Board OKs pair of tuition hikes

By Bobby Harrison/NEMS Daily Journal

JACKSON – The state College Board, grappling with deep budget cuts, on Monday approved a systemwide tuition increase averaging 6.8 percent for the fall 2010 semester and 6.9 percent the following year.
The increases will mean an average per-student tuition hike of $677 over the next two academic years.
During a teleconference meeting Monday, the board also heard more about plans by the eight public universities to lay off employees and eliminate programs.
Because of the budget problems, the eight universities propose the elimination of 389 filled positions by fiscal year 2013 and 653 currently vacant positions. They also plan to drop 28 programs, 49 degrees and 33 departments.
The specifics of exactly who will be laid off and which programs will be eliminated are still being worked out by the university presidents. Commissioner of Higher Education Hank Bounds said he expects the College Board to act on those changes within the next couple of months.
“You are talking about the livelihood of individuals out there,” he said. “It is a pretty difficult issue to deal with.”
The only action taken in Monday’s teleconference, which was a continuation of a meeting started last week, was to increase tuition.
“As a person who struggled to pay for college, it is pretty painful to have to recommend tuition increases,” Bounds added. “But I feel every campus has done its due diligence and has found areas that can be cut. We have prepared for the worse and now we will pray for the best.”
Because state revenue is not meeting projections, the universities are being cut nearly $54 million, or 8.2 percent, by Gov. Haley Barbour for the current fiscal year Another reduction of 10 percent or more is projected during the upcoming two years.
The College Board is planning for a total cut of $182.5 million through the next two fiscal years. The tuition increases will offset 36 percent of those reductions; cuts at the universities make up the rest.
The tuition increases vary from school to school. The largest is a 9 percent increase for each of the upcoming two years at Jackson State and Delta State. The smallest is 4.5 percent for each of the upcoming two years at Mississippi Valley State.
For the current budget year, the systemwide average tuition is $4,742. Under the change approved Monday, tuition will rise an average of $326 for the 2010-11 school year and $351 for the following year. The College Board approved the increase without a dissenting vote.
Asked about the tuition increase, Barbour said, “It’s understandable.” He said universities and community colleges are experiencing record enrollment, meaning costs are not deterring people from going to school even though he, like everyone else, wishes the increase could be avoided.
The College Board also increased the tuition for out-of-state students by an average of 6.1 percent for each of the upcoming two years.
That means the average out-of-state tuition, which currently is $12,174 per year, will increase $766 next year and $825 the following year.
“It is our hope that what was approved today is a worst-case scenario. If we do not see cuts this deep, we can reduce the increases,” Bounds said. “The board and our universities remain committed to ensuring higher education is affordable in Mississippi and that our degree programs are of the highest quality.”
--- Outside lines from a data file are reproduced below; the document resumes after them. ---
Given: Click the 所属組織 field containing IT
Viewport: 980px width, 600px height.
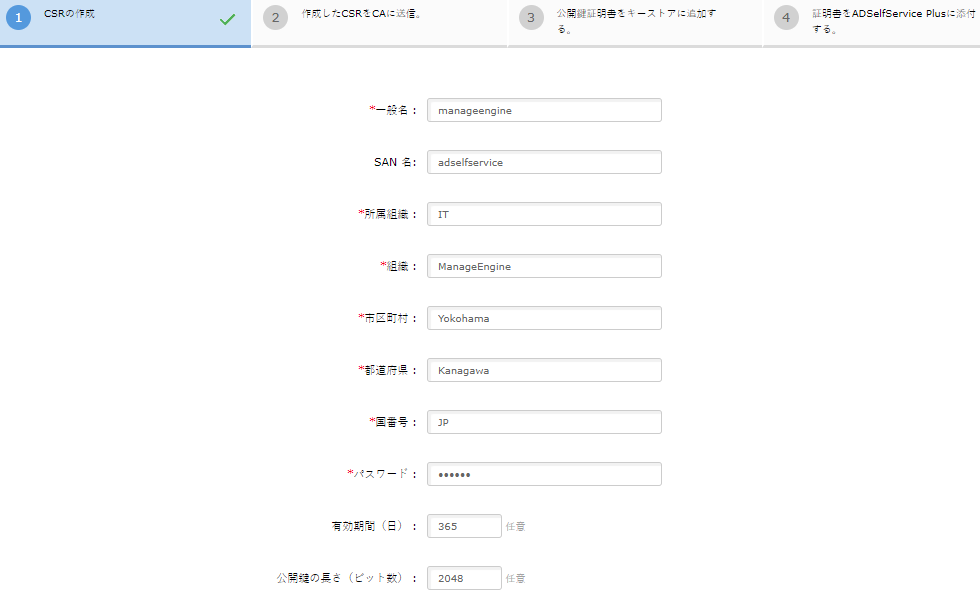Looking at the screenshot, I should (x=544, y=214).
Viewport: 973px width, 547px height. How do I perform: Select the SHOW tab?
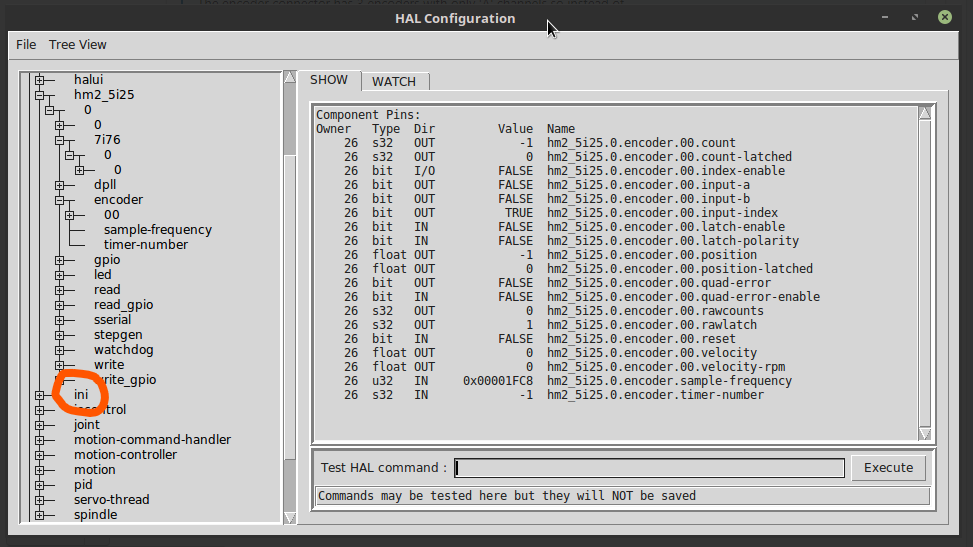click(x=329, y=80)
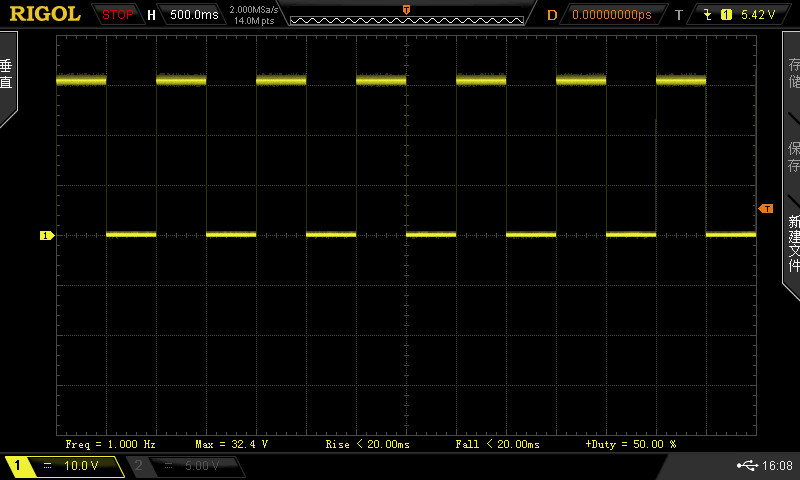The image size is (800, 480).
Task: Click the orange trigger position marker at top
Action: click(406, 9)
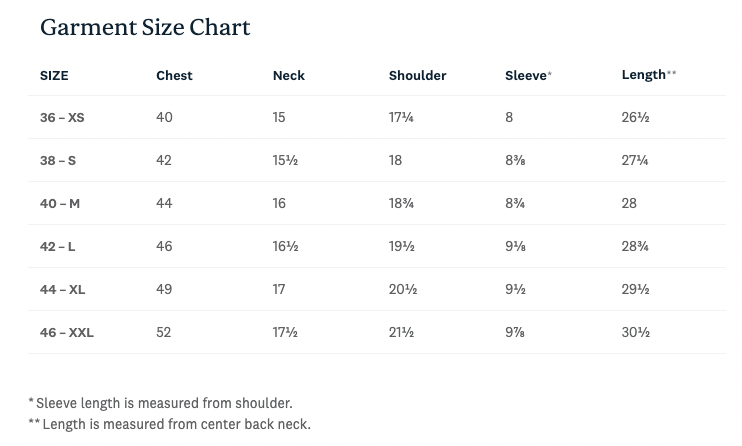The height and width of the screenshot is (446, 742).
Task: Click shoulder value 18¾ in M row
Action: [x=402, y=204]
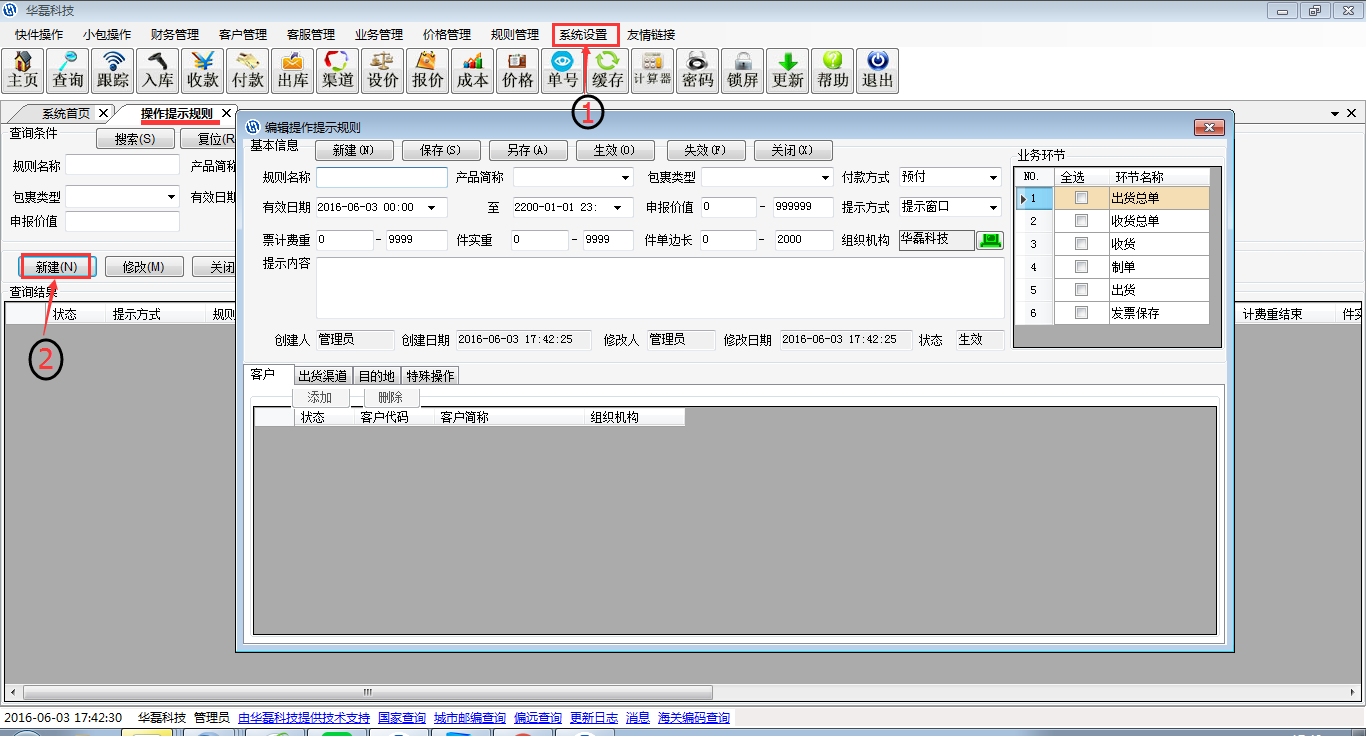Switch to the 出货渠道 tab

point(322,376)
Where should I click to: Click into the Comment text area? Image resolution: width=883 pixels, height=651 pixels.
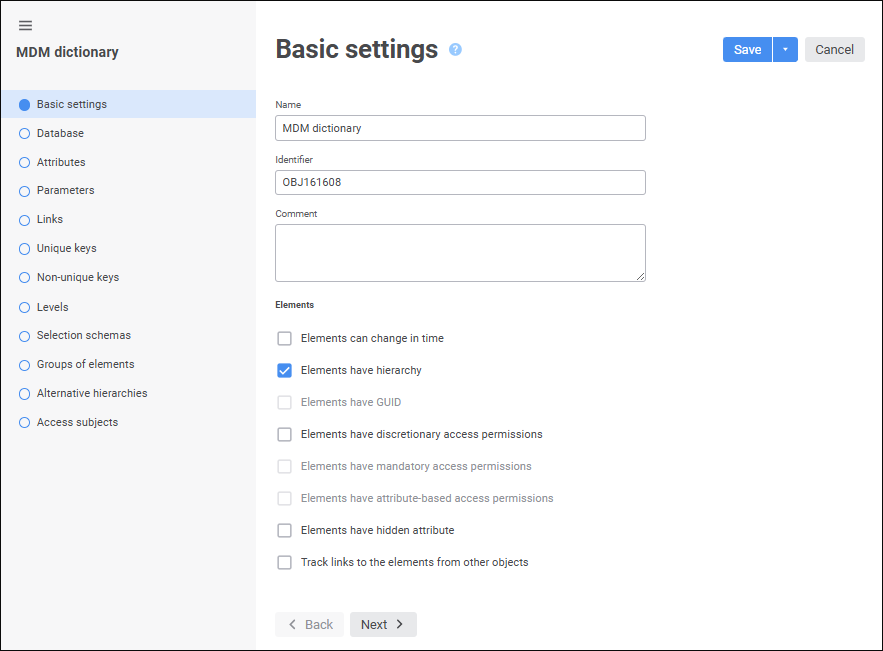click(x=460, y=252)
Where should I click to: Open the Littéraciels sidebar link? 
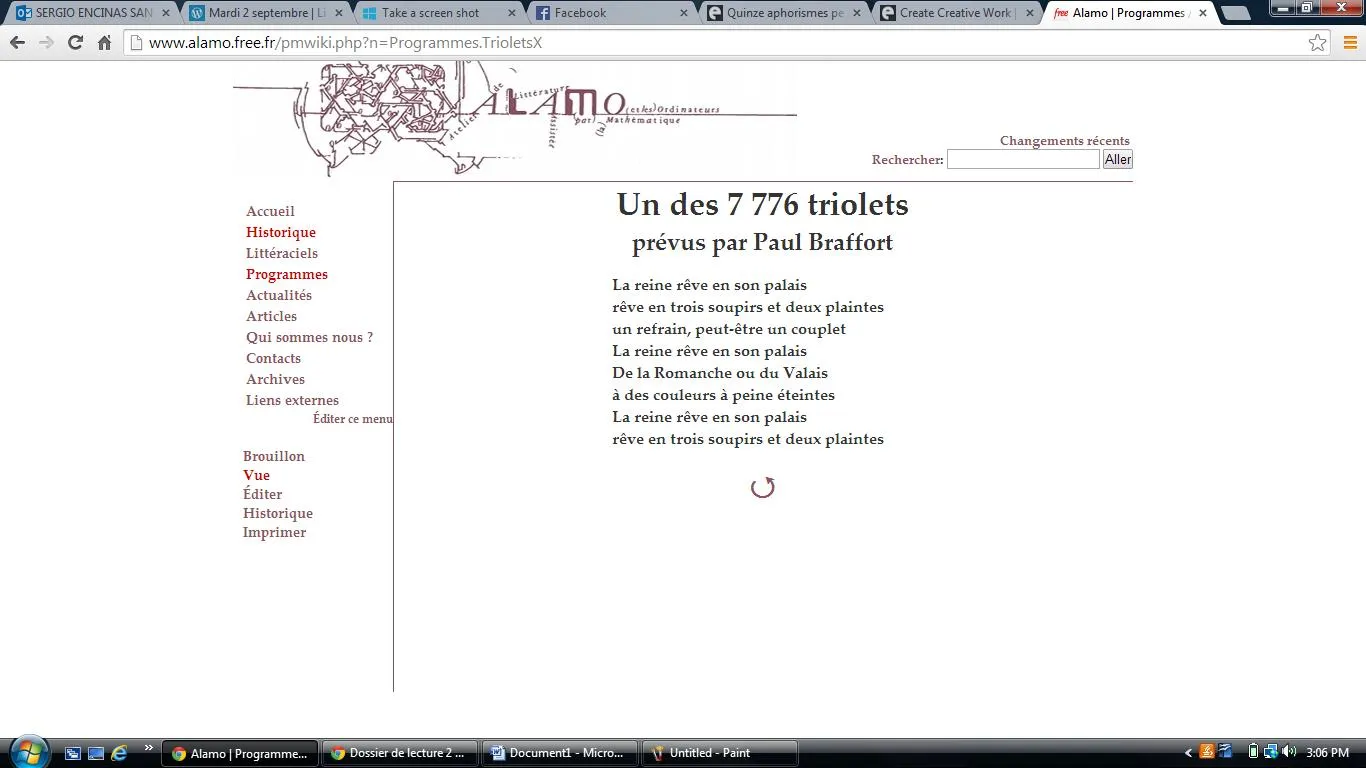pos(282,253)
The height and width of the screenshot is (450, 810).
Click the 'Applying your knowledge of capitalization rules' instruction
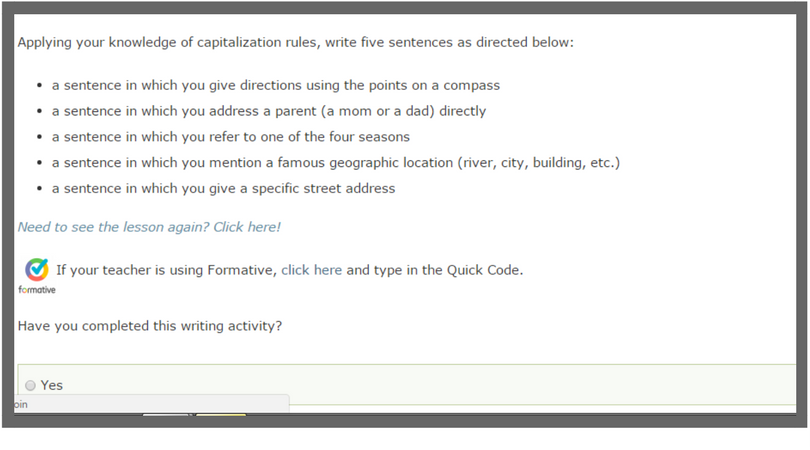click(295, 42)
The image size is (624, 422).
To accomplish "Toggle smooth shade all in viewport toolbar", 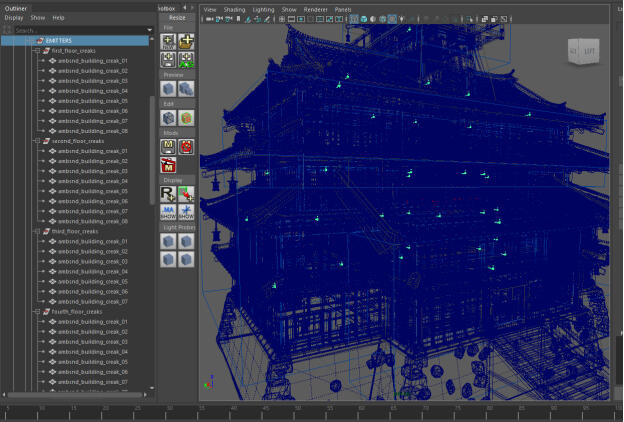I will coord(362,19).
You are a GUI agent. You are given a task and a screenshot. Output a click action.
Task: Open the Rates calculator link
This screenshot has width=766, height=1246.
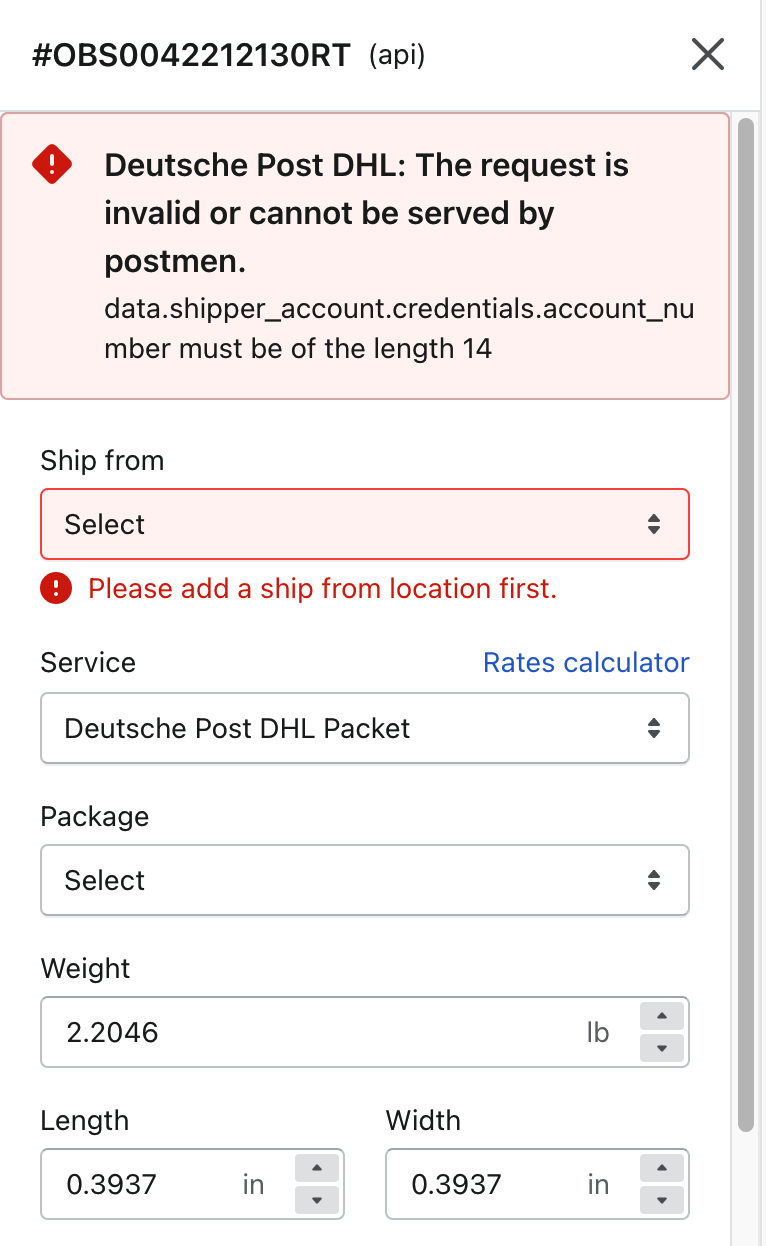586,663
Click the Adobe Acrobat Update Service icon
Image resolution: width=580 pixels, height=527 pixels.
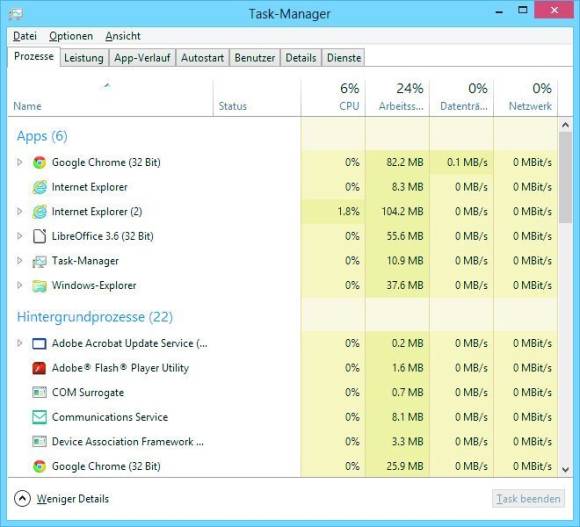click(39, 344)
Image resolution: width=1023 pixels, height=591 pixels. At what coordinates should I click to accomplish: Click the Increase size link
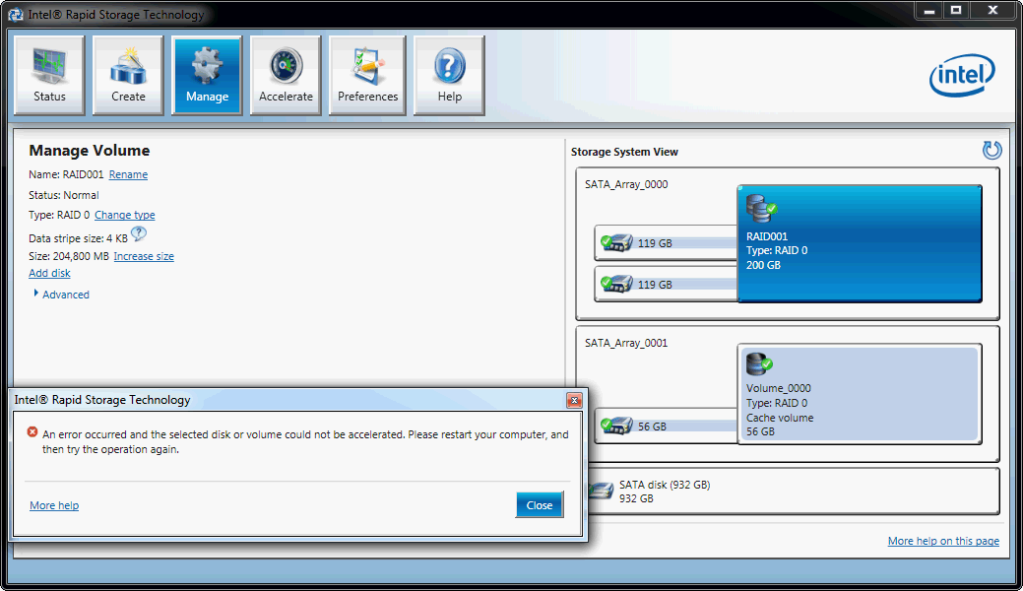click(144, 257)
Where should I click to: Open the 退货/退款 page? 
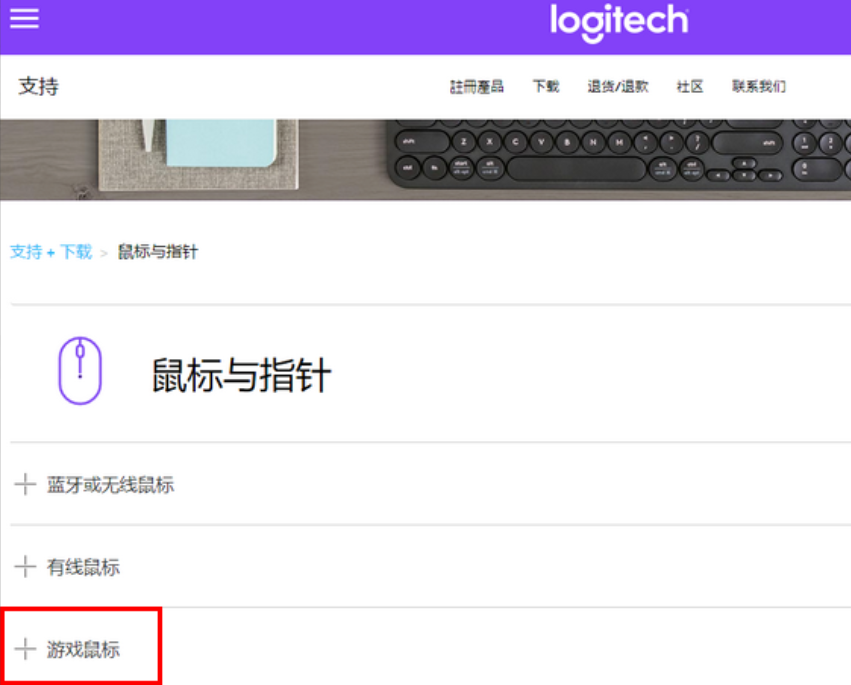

According to College Board statistics, tuition at Mississippi public universities will remain between 75 percent and 88 percent of that at peer institutions in the Southeast if those schools raise tuition at least 5 percent as expected.
In coming meetings, the board also will grant increases in room and board fees. Under state law, those programs must be self-sustaining.
Except for last year, tuition has increased every year since 1999-2000, according to information compiled by the state auditor’s office. The largest increase was 15 percent in 2001-02, and the smallest was .57 percent in 2003-04.